Culture

7 Things That Will Get Your Jamaican Card Revoked

Jamaica Card
Written by Denise Clarke

There are some notable things that are considered inherently Jamaican, our food and vibrant culture among them. However, there are Jamaicans who are not so enamored with some of the things that the rest of us consider to be an integral part of who we are as a people. We recently asked Jamaicans to reveal the things that would get their Jamaican card revoked. Here are some of the responses.

“I have never had bulla and pear”                                  

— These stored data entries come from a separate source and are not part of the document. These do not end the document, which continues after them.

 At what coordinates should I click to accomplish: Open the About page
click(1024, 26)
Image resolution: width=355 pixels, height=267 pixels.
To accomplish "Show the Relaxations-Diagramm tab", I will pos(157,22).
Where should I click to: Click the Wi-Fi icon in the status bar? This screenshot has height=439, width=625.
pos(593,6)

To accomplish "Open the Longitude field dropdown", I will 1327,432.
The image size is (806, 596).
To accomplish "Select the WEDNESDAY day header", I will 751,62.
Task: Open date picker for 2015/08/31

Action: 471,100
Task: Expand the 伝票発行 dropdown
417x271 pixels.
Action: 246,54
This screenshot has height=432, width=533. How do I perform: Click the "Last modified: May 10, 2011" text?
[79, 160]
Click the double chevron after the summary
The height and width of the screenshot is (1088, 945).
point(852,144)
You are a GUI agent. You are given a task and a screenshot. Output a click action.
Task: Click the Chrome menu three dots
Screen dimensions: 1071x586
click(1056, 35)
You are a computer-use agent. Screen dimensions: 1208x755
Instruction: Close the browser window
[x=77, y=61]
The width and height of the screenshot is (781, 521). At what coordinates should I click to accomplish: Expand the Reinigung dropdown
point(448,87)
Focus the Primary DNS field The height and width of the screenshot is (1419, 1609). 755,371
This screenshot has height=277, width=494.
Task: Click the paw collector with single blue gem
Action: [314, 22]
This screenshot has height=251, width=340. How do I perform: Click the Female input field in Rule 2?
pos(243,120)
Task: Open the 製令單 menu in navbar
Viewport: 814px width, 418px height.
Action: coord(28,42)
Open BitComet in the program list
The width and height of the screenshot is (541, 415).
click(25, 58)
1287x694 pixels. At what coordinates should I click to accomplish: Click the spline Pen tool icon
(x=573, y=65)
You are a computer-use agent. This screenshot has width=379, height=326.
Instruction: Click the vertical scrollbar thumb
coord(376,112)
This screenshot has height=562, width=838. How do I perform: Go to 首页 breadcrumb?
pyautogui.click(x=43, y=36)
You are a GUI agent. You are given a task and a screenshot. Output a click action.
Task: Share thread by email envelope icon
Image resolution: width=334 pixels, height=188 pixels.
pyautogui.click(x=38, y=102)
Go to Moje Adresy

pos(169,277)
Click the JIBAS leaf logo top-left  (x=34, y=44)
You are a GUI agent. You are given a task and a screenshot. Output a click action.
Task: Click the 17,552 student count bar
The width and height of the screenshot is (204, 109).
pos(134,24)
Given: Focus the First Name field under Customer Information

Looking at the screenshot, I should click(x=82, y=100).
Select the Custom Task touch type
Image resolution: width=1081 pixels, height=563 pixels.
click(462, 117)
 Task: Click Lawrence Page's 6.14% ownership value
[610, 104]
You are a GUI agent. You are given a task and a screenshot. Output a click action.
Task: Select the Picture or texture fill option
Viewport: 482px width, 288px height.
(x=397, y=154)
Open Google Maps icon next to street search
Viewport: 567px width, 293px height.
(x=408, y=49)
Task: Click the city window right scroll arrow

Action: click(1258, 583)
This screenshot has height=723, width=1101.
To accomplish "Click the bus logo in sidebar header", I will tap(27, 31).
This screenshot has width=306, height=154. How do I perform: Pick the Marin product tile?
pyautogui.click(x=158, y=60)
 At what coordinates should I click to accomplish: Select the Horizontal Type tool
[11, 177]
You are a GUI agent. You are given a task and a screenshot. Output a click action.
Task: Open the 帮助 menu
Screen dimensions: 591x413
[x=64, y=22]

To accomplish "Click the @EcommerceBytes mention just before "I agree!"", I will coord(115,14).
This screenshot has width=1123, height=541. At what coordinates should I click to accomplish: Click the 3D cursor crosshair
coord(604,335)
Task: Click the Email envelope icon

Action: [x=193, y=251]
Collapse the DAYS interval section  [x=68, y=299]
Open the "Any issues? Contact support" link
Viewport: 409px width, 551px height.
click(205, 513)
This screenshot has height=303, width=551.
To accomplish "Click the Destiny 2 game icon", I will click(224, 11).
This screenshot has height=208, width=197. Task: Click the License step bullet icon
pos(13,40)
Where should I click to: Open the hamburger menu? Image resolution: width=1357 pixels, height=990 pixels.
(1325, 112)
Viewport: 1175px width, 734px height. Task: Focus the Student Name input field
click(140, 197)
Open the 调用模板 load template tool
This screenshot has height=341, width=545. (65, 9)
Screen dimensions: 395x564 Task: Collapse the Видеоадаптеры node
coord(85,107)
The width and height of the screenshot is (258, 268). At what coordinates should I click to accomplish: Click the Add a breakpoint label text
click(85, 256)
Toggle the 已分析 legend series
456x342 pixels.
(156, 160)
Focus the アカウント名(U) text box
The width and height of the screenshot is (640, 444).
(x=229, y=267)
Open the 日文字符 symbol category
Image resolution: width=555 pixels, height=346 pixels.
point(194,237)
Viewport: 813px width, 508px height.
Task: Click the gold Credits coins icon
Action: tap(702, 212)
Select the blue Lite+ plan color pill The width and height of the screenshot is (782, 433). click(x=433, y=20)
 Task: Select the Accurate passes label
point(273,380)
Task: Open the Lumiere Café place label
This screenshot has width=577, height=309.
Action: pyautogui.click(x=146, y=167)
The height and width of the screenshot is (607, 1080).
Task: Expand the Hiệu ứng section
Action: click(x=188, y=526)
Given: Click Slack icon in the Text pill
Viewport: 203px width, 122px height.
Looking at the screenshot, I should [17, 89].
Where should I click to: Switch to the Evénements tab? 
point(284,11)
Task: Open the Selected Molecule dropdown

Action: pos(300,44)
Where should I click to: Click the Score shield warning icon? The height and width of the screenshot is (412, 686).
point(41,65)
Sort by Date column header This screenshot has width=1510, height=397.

While the rest of the world has just woken up to the wonders of the avocado, Jamaicans have long known that ‘pear’, as it is called at home, is divinely delicious especially when paired with a fresh bulla cake. For decades, we have enjoyed this heavenly combination of the sweet, spiced bulla complimented by the fresh, juicy Jamaican pear. You can hardly claim to be Jamaican if this mouthwatering combo has never graced your taste buds.

“I’ve never had porridge”

It’s a well-known fact that Jamaican grannies see porridge as the ultimate hearthy meal to “build your body” i.e. supply you with the necessary nutrients to tackle the day. Nearly every Jamaican has had some kind of porridge growing up – be it rice, oats, banana, cornmeal, hominy corn, peanut, or plantain porridge. If you turn up your nose at this lowly meal, that is instant grounds to have your Jamaican card revoked.

“I’ve never had bammy”

This soft bread made from cassava is a long time Jamaican staple dating back to the Tainos, the original inhabitants of the island. Bammy is most popular with fried or escoveitched fish especially during the Lenten season. Claims of Jamaican-ness will be seriously questioned if you’ve never eaten a food that has a direct connection to our rich history.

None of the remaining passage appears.